Today’s enterprises require to face the challenge of responding to turbulent market change, meeting the escalating customer requirements and providing the quality product within a short product lifecycle. Procurement is a crucial process and it accounts for more than half of enterprises’ sales volume. For manufacturing firms, products are made of raw materials and components. For trading companies, purchasing the goods and then supplying the customers are the crucial business activities. As a result, procurement is regarded as a critical process in both manufacturing firms and trading companies. According to the typical example illustrated by Arnold and Chapman (2004), profit can be increased by 10% either increasing sales volume by 10% or reducing the cost of purchase by 2%. It is realized that that the efficient procurement practices can result in costly reduction, boost of profit and enhancing quality of the products. However, procurement is a complex process involving sourcing, analyzing, negotiating and assessing. A numerous problems have been identified in the past studies and shown below. • Lack of co-ordination from buyer to production engineer. •Lack of proactive and heavily depends on the request of production engineer. •Paper-based purchasing cycle and lack of automation. • Lack of intelligent advise tools provide for find out suitable suppliers. •Difficult to evaluate the performance of the suppliers.The paper is organized to meet the following objectives to resolve the above problems: •To present a procurement system across other disciplines and retrieved information with relevant parties. •To illustrate how data are analyzed by OLAP. •To propose the intelligent agent to facilitate a smooth procurement cycle. •To demonstrate the case example about applying the proposed framework in electronic industry. •To draw some conclusions and outline the needs for further research and development.
نتیجه گیری انگلیسی
An agent-based procurement system is introduced in this paper. The proposed system aims to improve the current subjective practice of supplier selection, price negotiation and supplier evaluation by deploying the agent technology and OLAP. Although integrated systems have been reported in the literature previously, this study differs from the literature in terms of developing agent technology and deriving supplier evaluation function related to the procurement strategy of the company.
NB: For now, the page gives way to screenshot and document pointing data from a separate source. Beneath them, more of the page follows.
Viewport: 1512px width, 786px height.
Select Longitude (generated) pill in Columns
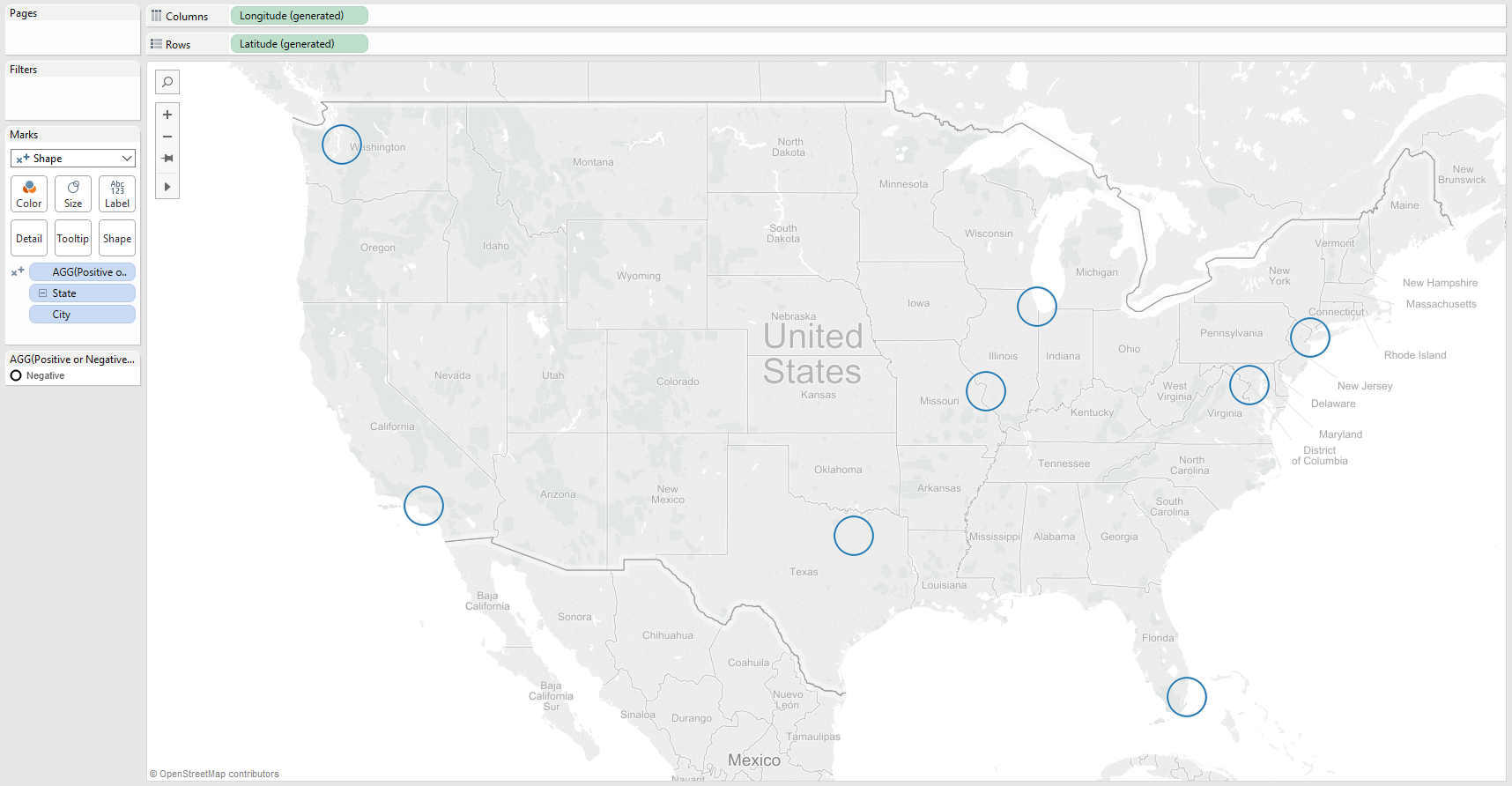pyautogui.click(x=299, y=16)
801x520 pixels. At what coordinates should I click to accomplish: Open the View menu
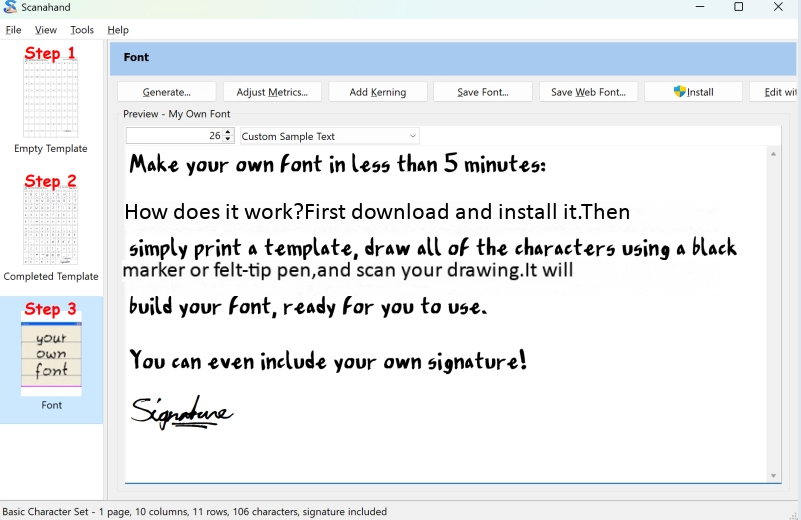pyautogui.click(x=46, y=30)
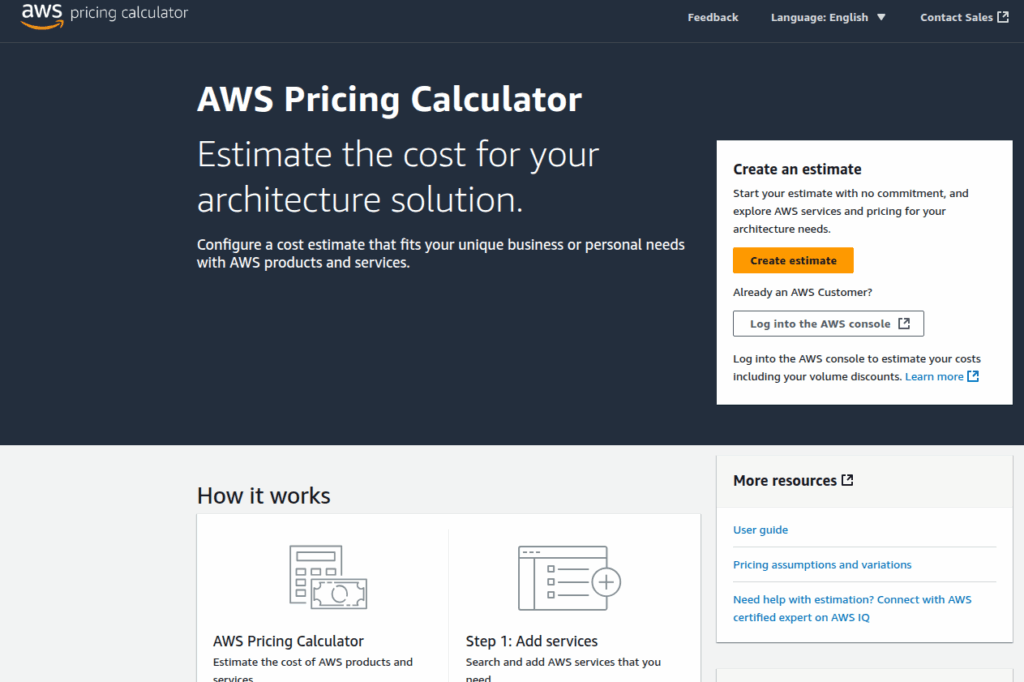Connect with an AWS certified expert on AWS IQ
This screenshot has width=1024, height=682.
[851, 606]
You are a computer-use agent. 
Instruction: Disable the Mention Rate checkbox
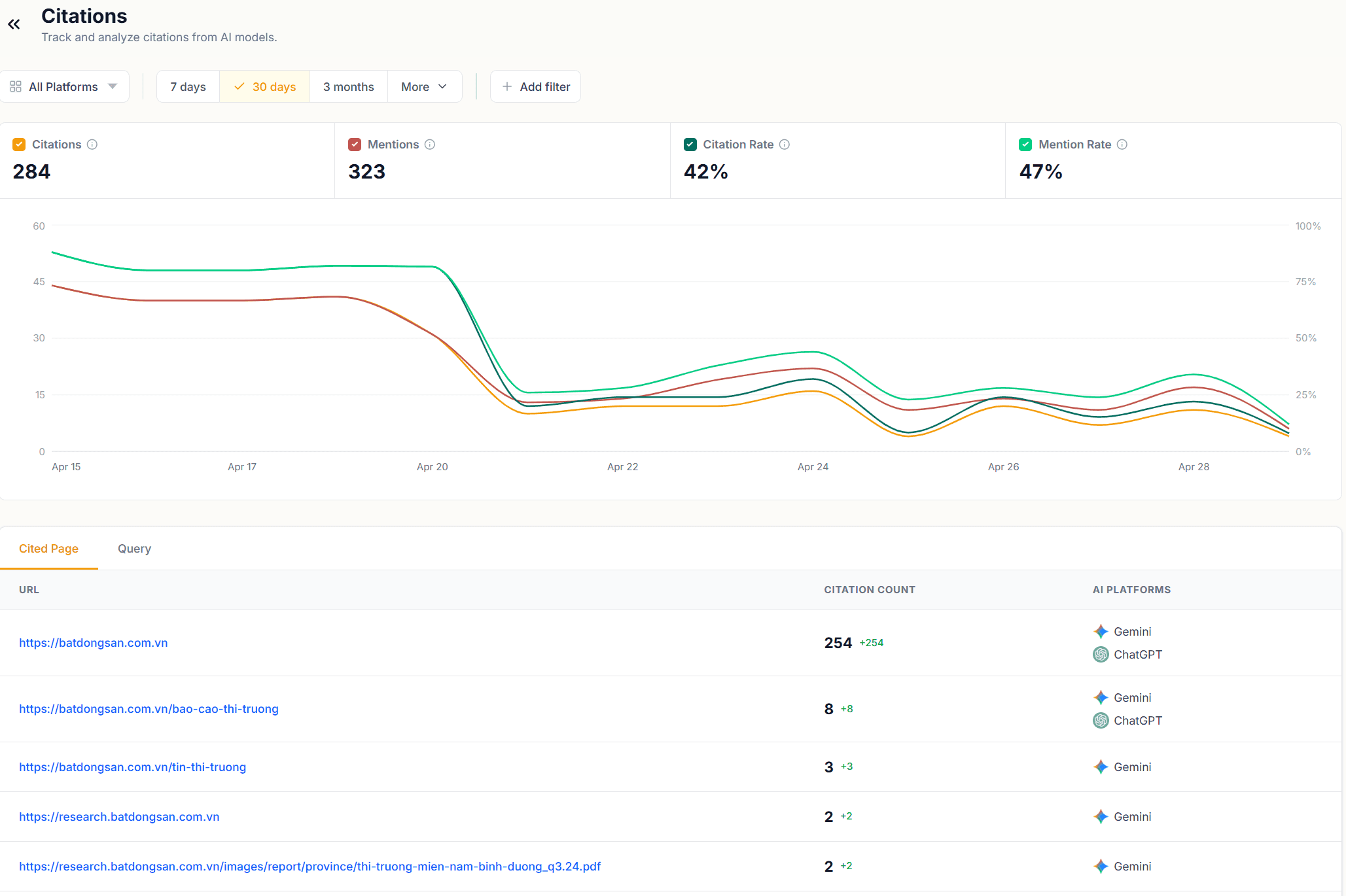(x=1025, y=145)
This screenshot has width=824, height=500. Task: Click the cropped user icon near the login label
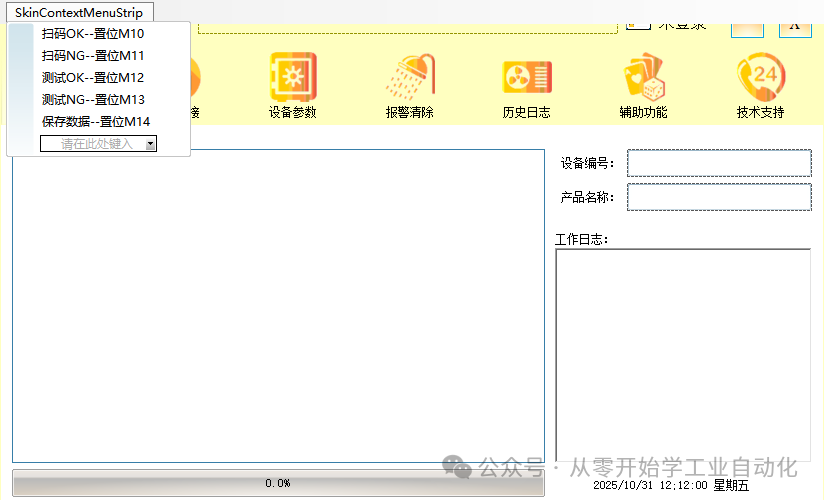638,25
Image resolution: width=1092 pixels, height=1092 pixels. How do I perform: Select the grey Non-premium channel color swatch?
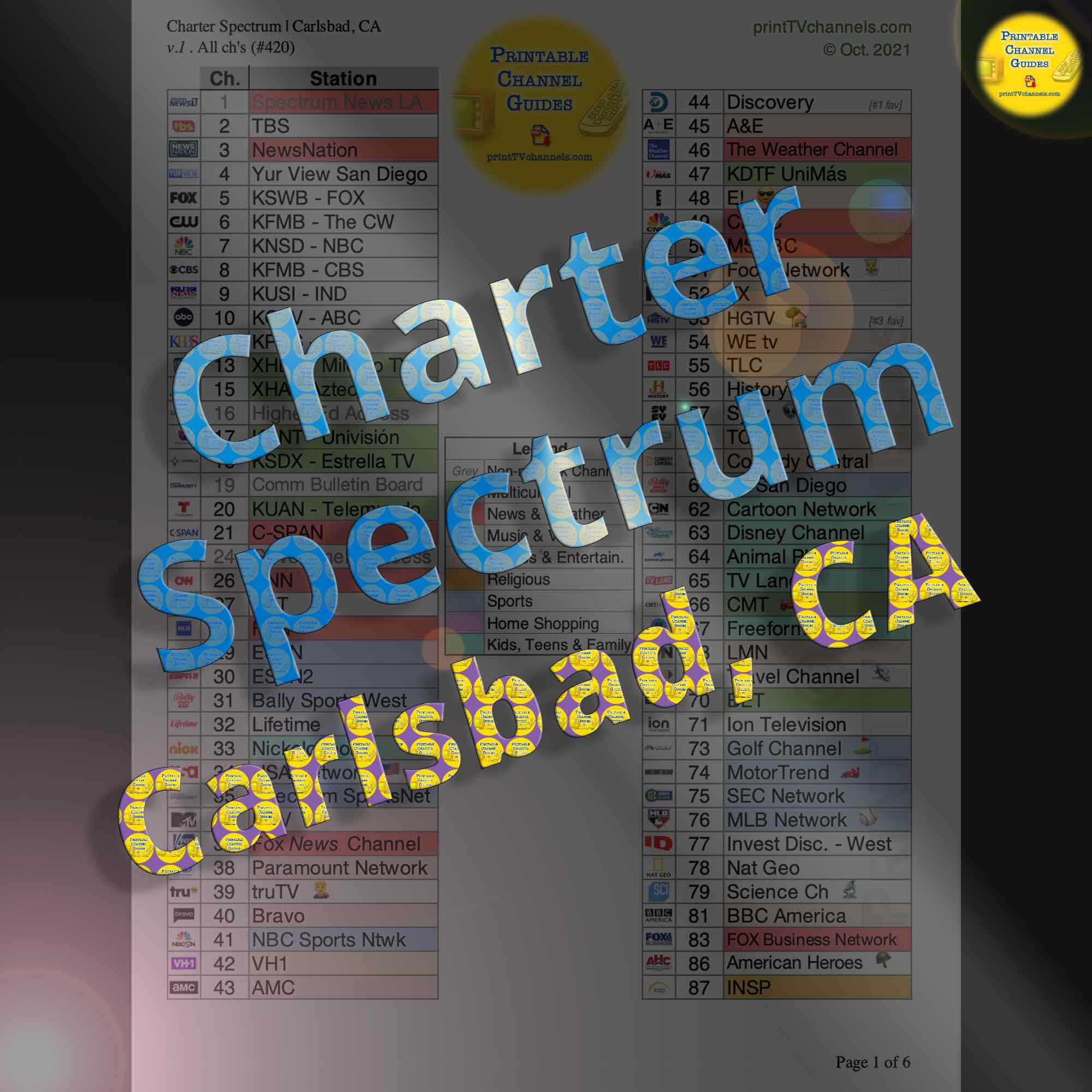463,468
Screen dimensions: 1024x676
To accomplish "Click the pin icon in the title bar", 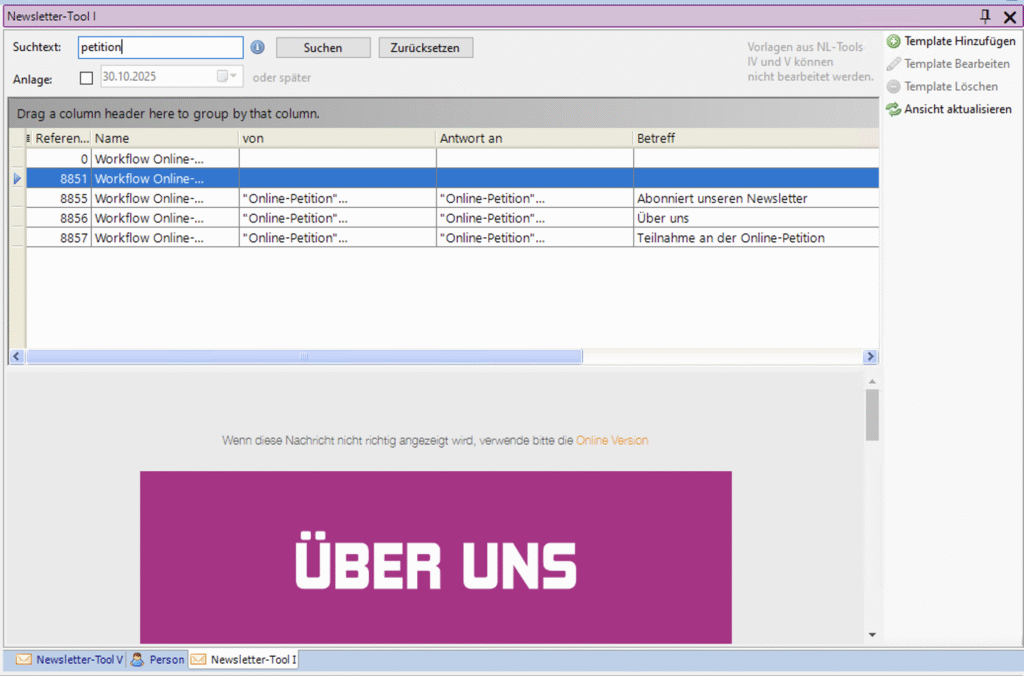I will 985,16.
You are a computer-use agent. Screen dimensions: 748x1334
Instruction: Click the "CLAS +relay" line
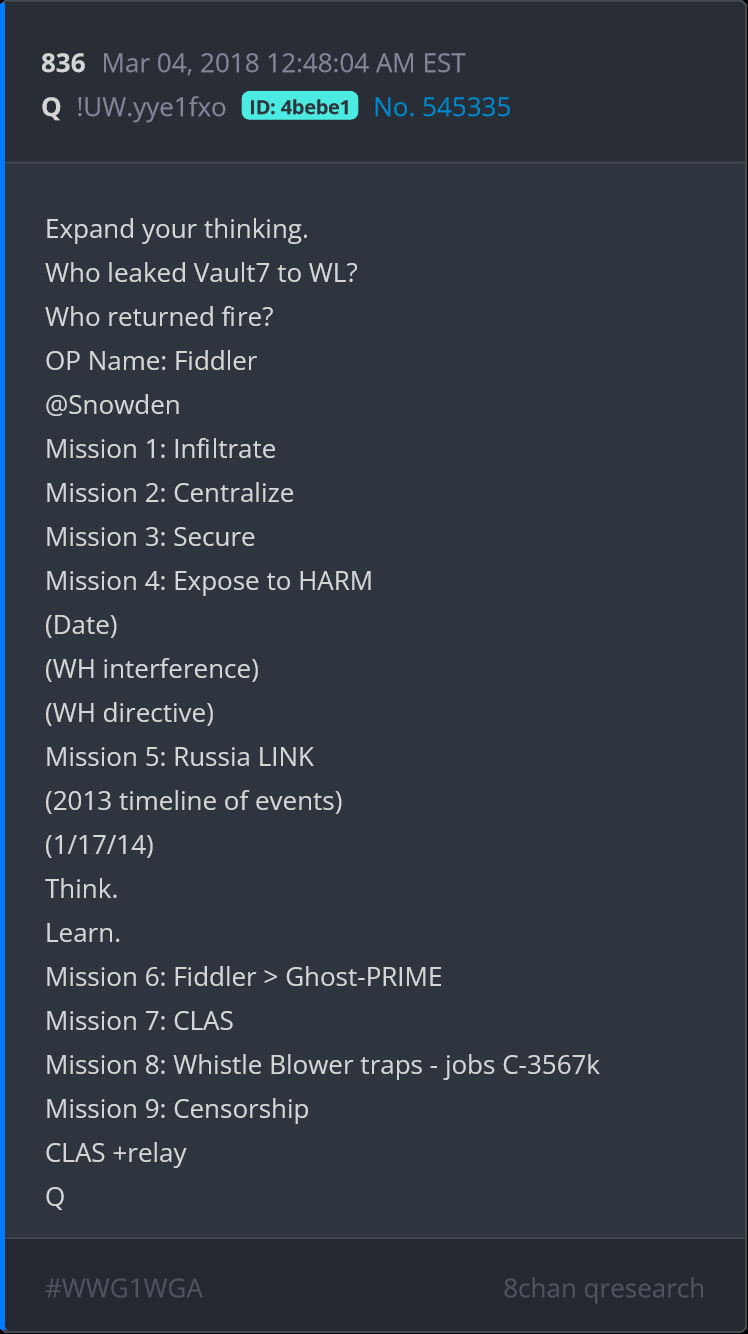[116, 1153]
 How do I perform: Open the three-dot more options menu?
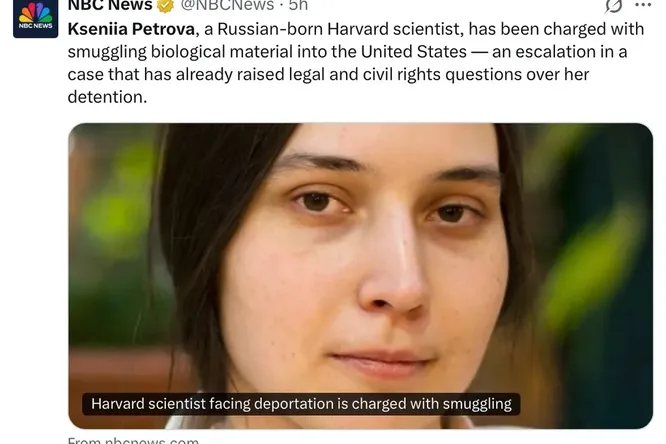pos(643,5)
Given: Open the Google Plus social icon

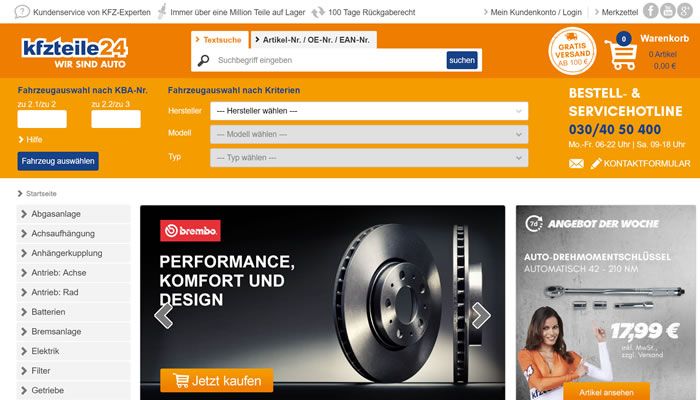Looking at the screenshot, I should (684, 11).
This research is not only analyzing the market data and ensures quality procurement cycle in a systematic way, but also realizing the synergy of supplier collaboration so as to enhance the efficiency of the supply network. Search agent is used to find out the potential suppliers by matching the similarity of product specifications with offers given by suppliers. Negotiable agent engages in negotiation terms so as to achieve the mutual agreement. The derived supplier evaluation function consists of environment friendly factor, reliability of quality, delivery efficiency, competitiveness of the cost and the responsiveness to the market for evaluating the performance of supplier so as to have a better supplier management. Further research will be focused on the refinement of the integrated agent based procurement system to achieve a more reliable and seamless integration with other ERP modules because procurement involves the intakes from other departments such as quality department and engineering department. Validation of the system should be implemented in the manufacturing firms such that feedback and comments of buyers and sellers helps to adjust the configuration of the system. The significant contribution of this paper is related to the effective introduction of agent technology and OLAP to the supply chain management and the dissertation of imparting intelligent demand pattern recognition to the procurement system. As designed, the proposed system enables the progressive intelligence features and elements into the supply chain. It is expected that the proposed system will enhance the international competitive edge of network manufacturers which are thereby enhancing the efficiency of the purchasing cycle.